start

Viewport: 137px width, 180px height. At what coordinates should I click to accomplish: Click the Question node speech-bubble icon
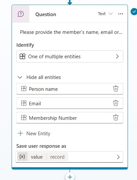tap(21, 14)
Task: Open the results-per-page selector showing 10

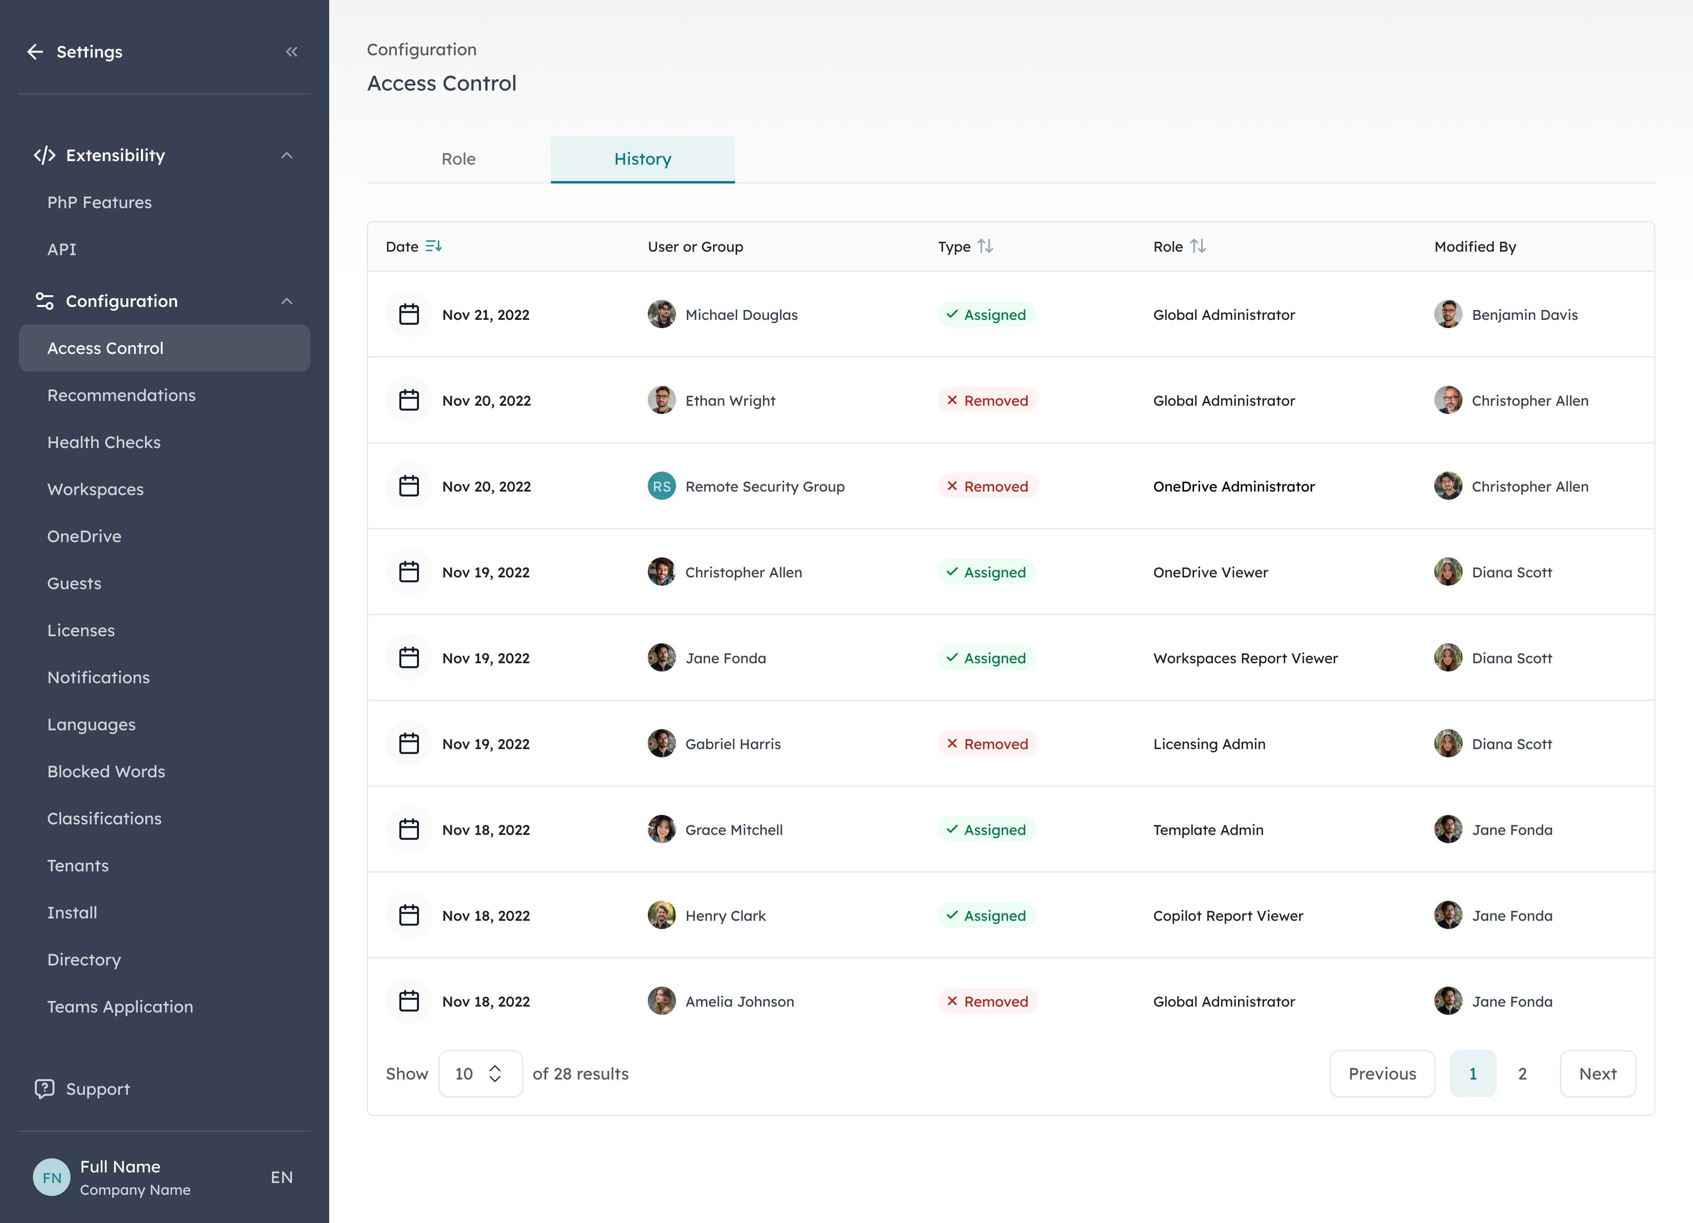Action: (x=480, y=1074)
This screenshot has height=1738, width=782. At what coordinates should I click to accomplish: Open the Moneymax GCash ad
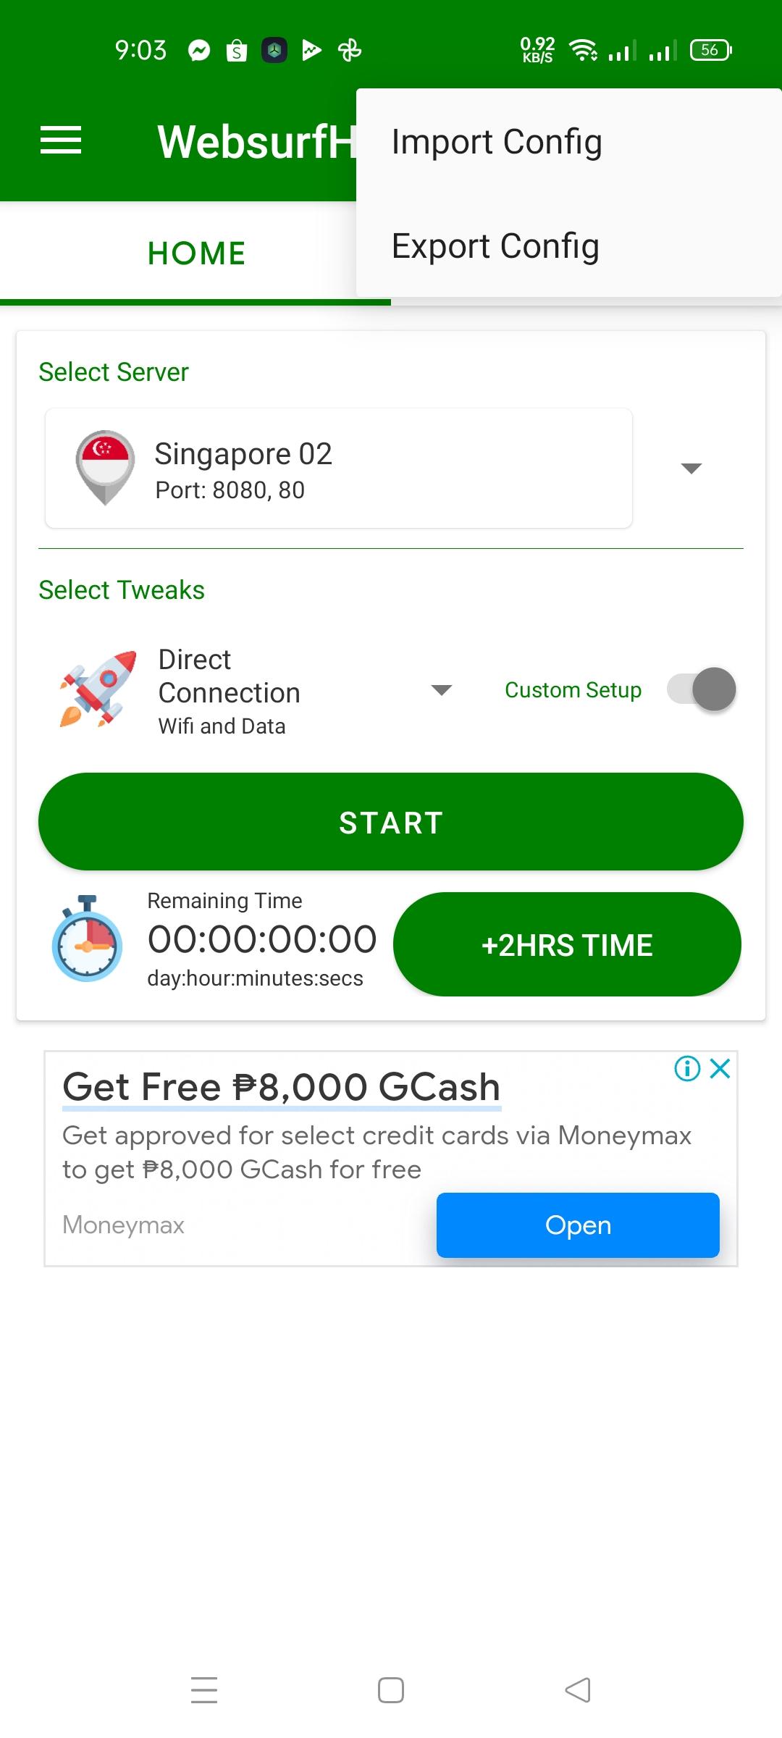(578, 1225)
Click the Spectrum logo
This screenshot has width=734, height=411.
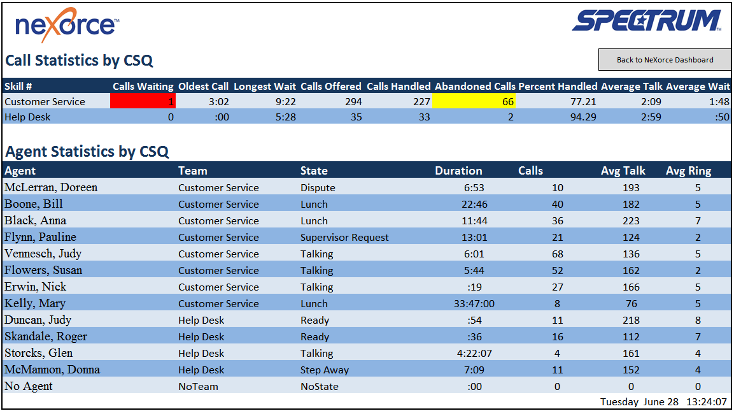[x=646, y=21]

end

[Exercise]
Output every line of the records above as a numbered list, skipping blank lines and omitting the pictures.

[Solution for this task]
1. Viewport: 137px width, 180px height. At what coordinates should I click to accomplish: Click the Question node speech-bubble icon
2. tap(21, 14)
3. Task: Open the results-per-page selector showing 10
4. Action: (x=480, y=1074)
5. This screenshot has height=1738, width=782. At what coordinates should I click to accomplish: Open the Moneymax GCash ad
6. (578, 1225)
7. Click the Spectrum logo
8. This screenshot has width=734, height=411.
9. [x=646, y=21]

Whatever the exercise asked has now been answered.